Work instruction:
Word for word, repeat the entries, minus the pictures.

*** Opening of Data to process ***

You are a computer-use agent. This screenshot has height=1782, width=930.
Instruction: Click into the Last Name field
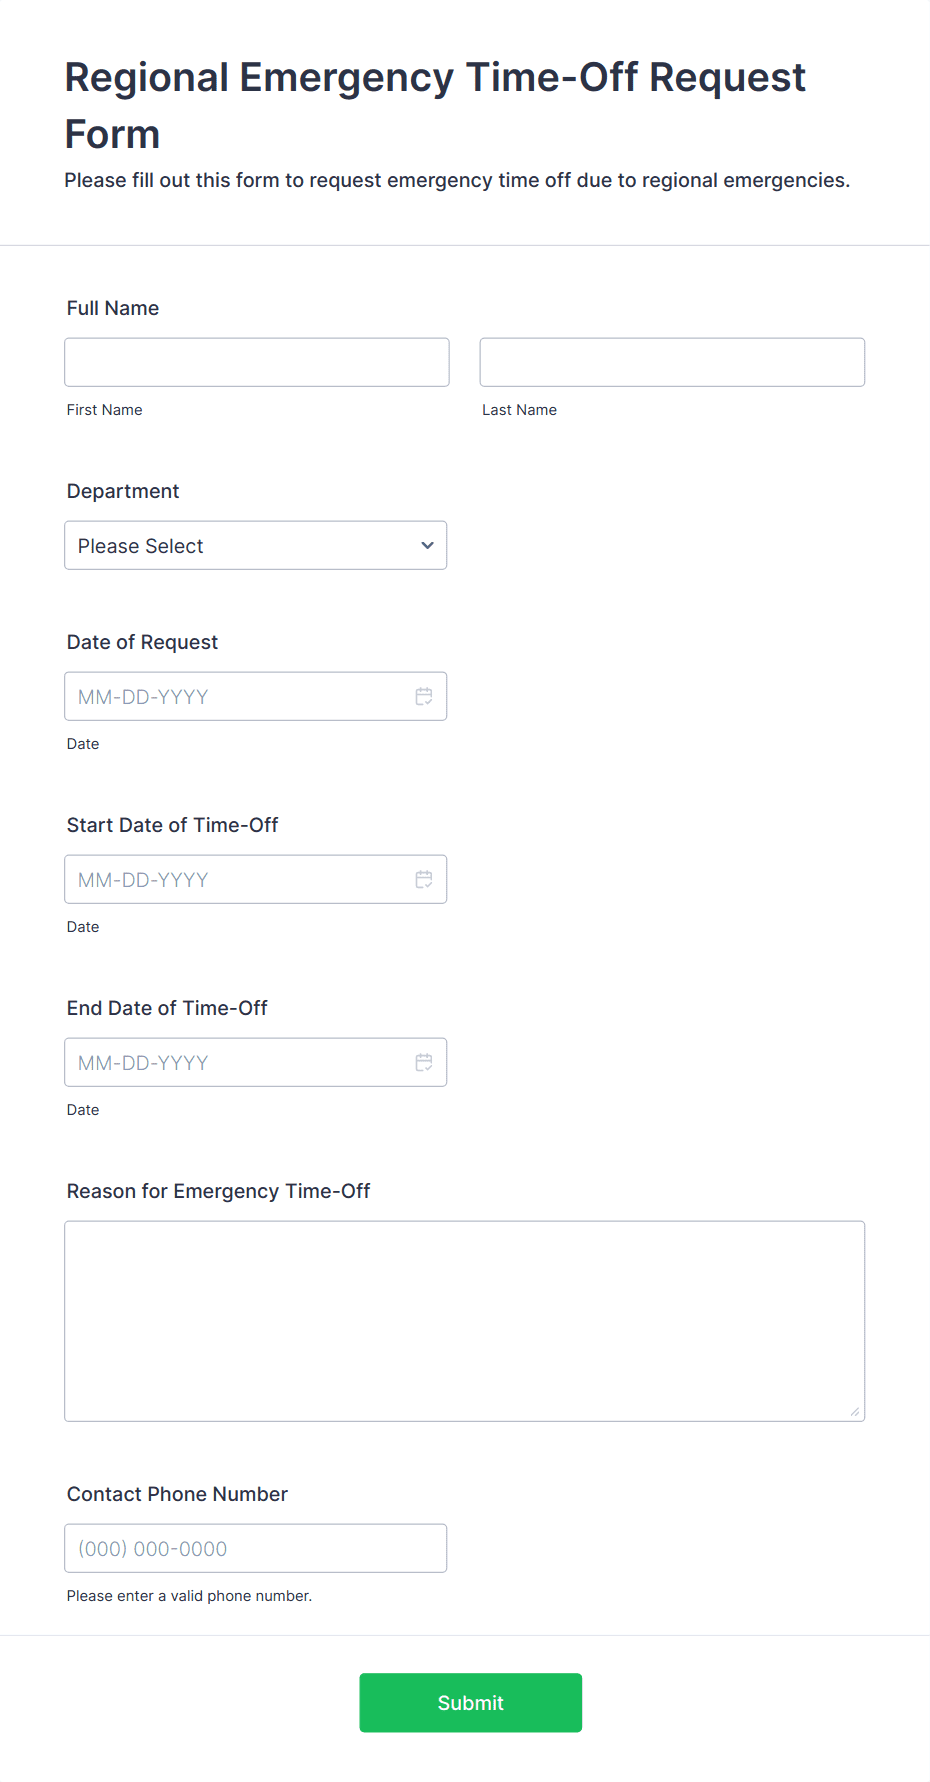click(x=671, y=361)
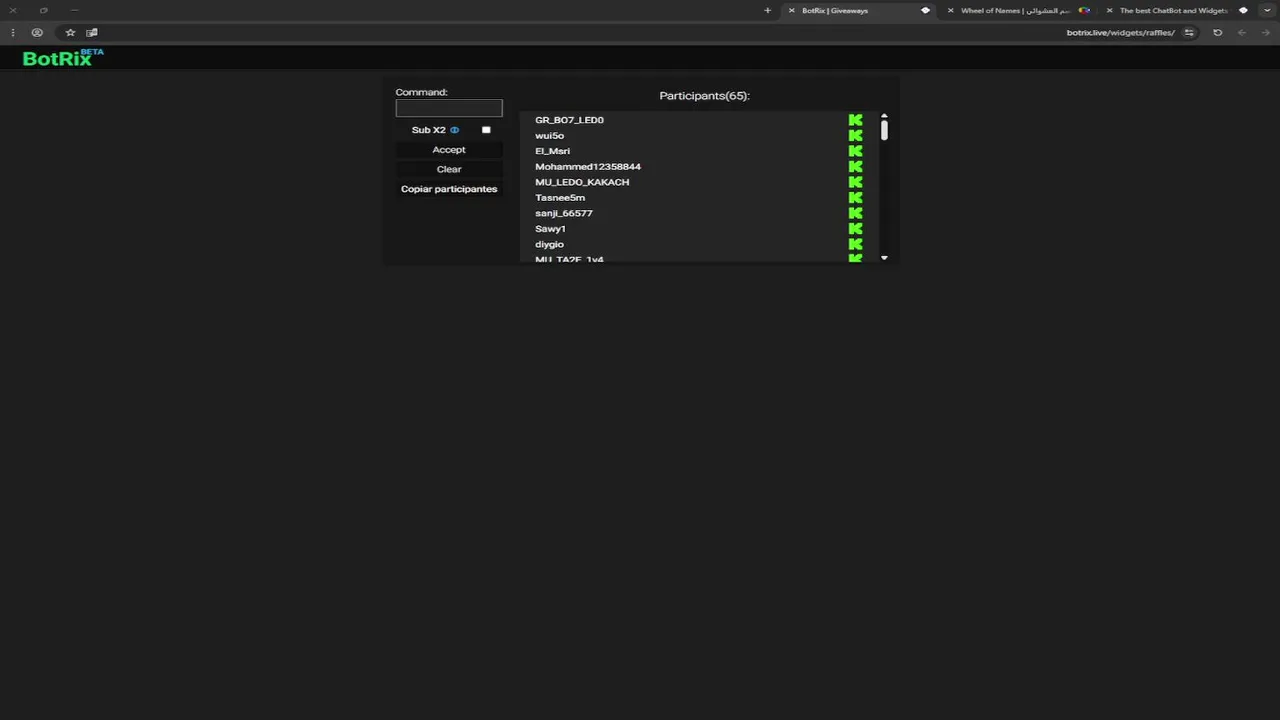Click the BotRix BETA logo
1280x720 pixels.
pyautogui.click(x=62, y=58)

*** Close of Data to process ***

Output:
You are a computer-use agent. This screenshot has height=1782, width=930.
Instruction: Click into the Last Name field
click(x=671, y=361)
Click the BotRix BETA logo
1280x720 pixels.
pyautogui.click(x=62, y=58)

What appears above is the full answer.